• Exercise tasks:
1. From the Ace interview excerpt, quote the passage starting with "Yep, Peter Criss." and going on through "always the case.".
2. Answer these questions using the Ace interview excerpt:
(a) What sum does Ace say he would need to play the final KISS shows?
(b) What is the title of Ace's upcoming album?
(c) What is Lara's job?

• Extract provided:
Yep, Peter Criss. The former KISS drummer and lead guitarist are still tight. In fact, on this particular day at least, Ace was not in the mood to talk shit about anyone in KISS. And when it comes to remaining original KISS members Paul Stanley and Gene Simmons, that is not always the case.
But Ace begs to differ. “We always get along! You know, for some reason everybody thinks that we feud. Me and Paul had our differences a couple months ago, but I could call any of those guys right now and they’d talk to me.”
To bring you up to speed on those “differences,” the topic is the end of KISS. When the band supposedly finishes up, in the words of a March press release, “the absolute final shows of their final tour,” in December of this year, will Ace be there at Madison Square Garden to shoot bottle rockets out of his Les Paul one last time with the fellas? Not for a penny under $500K, he says. Did the Starchild and the Demon take the offer? “They haven't responded. And I don’t think they will, because it’s all about pride.” Great, we got that out of the way (and besides, readers, you’ll have your answer by the time you crack open this issue. Here’s hoping Ace got the half mil he deserves and the crowd got a decent “Shock Me”). Now let’s have some fun. In fact, let’s go downstairs to his $200,000 recording studio that’s lit up like E.T.’s spaceship and listen to some brand-new Ace tunes.
The album, 10,000 Volts, is slated for release early next year. Mostly co-written and co-produced by Steve Brown of Trixter, it’s got all the hallmarks of a classic Ace Lrehley solo record: There’s the song that references space (“Walkin’ on the Moon”), the one that references being shocked by electricity (the title track and first single), the handful featuring longtime Ace drummer Anton Pig (rockin’ together since the ’78 solo album!), even the always expected instrumental, untitled at the time of writing. But there’s something different about this latest batch of songs: Ace’s voice. It’s got a clarity, a strength, a joy to it that I haven’t quite heard from him before.
Okay, Ace, at 72, you’re in the best shape of your life, you’re on the East Coast again in this bailer Tony S. house after a yearslong stint in San Diego (back in the... New Jersey groove?), and your latest tunes are almost power pop in their crunchy, rapturous hooks and shockingly robust vocals. You’re not even bashing Paul Stanley today. What gives?
Immediately, he credits his brideto-be. “Y’know, Lara’s a personal trainer. She cooks organic and all that stuff. We got engaged, y’know, so everything’s great.... I’ve never been this healthy and this happy, and it comes through in the music.”
Awww, Ace is in love. And we love that for him. But what about your ex?
“Even though me and Paul have our disagreements, I still love him. We founded the biggest theatrical rock group in the world. I was talkin’ to Peter today. He goes, ‘Ace, people are gonna be listening to our records 50 years from now.’ I go, ‘I know, after we’re dead and buried.’”
Dead and buried? Perish the thought. But do meet your heroes. Tell them you love them, even if it’s under your breath. Ask them the questions that are too stupid to be asked. Badger them into giving you some of their computer art from 1992. Then badger them into signing it. And for every 10 times you walk away disappointed, maybe you'll get one Ace day like mine. Hold out for that Ace day.

• Listed records:
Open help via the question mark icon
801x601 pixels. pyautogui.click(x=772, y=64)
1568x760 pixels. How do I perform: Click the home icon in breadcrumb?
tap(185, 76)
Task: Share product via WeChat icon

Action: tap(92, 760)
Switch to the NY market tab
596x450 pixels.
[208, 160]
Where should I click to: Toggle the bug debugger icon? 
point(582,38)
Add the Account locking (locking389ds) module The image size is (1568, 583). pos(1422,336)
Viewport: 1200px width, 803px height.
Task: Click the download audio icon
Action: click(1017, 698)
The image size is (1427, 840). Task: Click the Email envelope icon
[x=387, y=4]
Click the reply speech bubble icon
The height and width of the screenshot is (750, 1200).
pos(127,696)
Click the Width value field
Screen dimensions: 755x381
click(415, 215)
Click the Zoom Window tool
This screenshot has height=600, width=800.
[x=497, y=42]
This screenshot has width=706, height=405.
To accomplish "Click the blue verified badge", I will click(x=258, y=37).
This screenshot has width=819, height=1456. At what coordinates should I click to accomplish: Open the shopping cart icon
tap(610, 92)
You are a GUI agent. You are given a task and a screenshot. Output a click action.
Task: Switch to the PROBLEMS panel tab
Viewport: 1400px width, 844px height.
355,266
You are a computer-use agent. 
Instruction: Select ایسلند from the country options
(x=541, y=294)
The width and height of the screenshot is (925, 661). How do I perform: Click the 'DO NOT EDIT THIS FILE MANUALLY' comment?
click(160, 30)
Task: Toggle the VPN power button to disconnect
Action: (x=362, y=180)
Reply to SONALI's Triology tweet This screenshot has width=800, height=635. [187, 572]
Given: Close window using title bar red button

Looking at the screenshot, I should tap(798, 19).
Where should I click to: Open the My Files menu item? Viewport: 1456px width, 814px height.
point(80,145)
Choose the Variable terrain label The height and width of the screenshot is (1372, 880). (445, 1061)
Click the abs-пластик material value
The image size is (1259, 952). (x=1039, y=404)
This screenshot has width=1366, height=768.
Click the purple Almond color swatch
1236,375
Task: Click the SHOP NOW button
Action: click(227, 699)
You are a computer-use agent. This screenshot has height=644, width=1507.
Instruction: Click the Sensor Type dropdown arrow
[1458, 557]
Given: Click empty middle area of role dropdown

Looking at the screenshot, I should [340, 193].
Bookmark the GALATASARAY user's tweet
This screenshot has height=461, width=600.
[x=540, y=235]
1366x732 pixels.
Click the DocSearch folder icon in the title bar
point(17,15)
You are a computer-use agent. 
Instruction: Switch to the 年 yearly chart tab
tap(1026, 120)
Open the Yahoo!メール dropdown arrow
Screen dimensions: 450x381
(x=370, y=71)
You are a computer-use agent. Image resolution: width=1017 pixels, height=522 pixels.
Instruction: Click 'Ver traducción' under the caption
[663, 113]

• Per-task answers:
1.
Yep, Peter Criss. The former KISS drummer and lead guitarist are still tight. In fact, on this particular day at least, Ace was not in the mood to talk shit about anyone in KISS. And when it comes to remaining original KISS members Paul Stanley and Gene Simmons, that is not always the case.

2.
(a) Not a penny under $500K.
(b) 10,000 Volts.
(c) She is a personal trainer.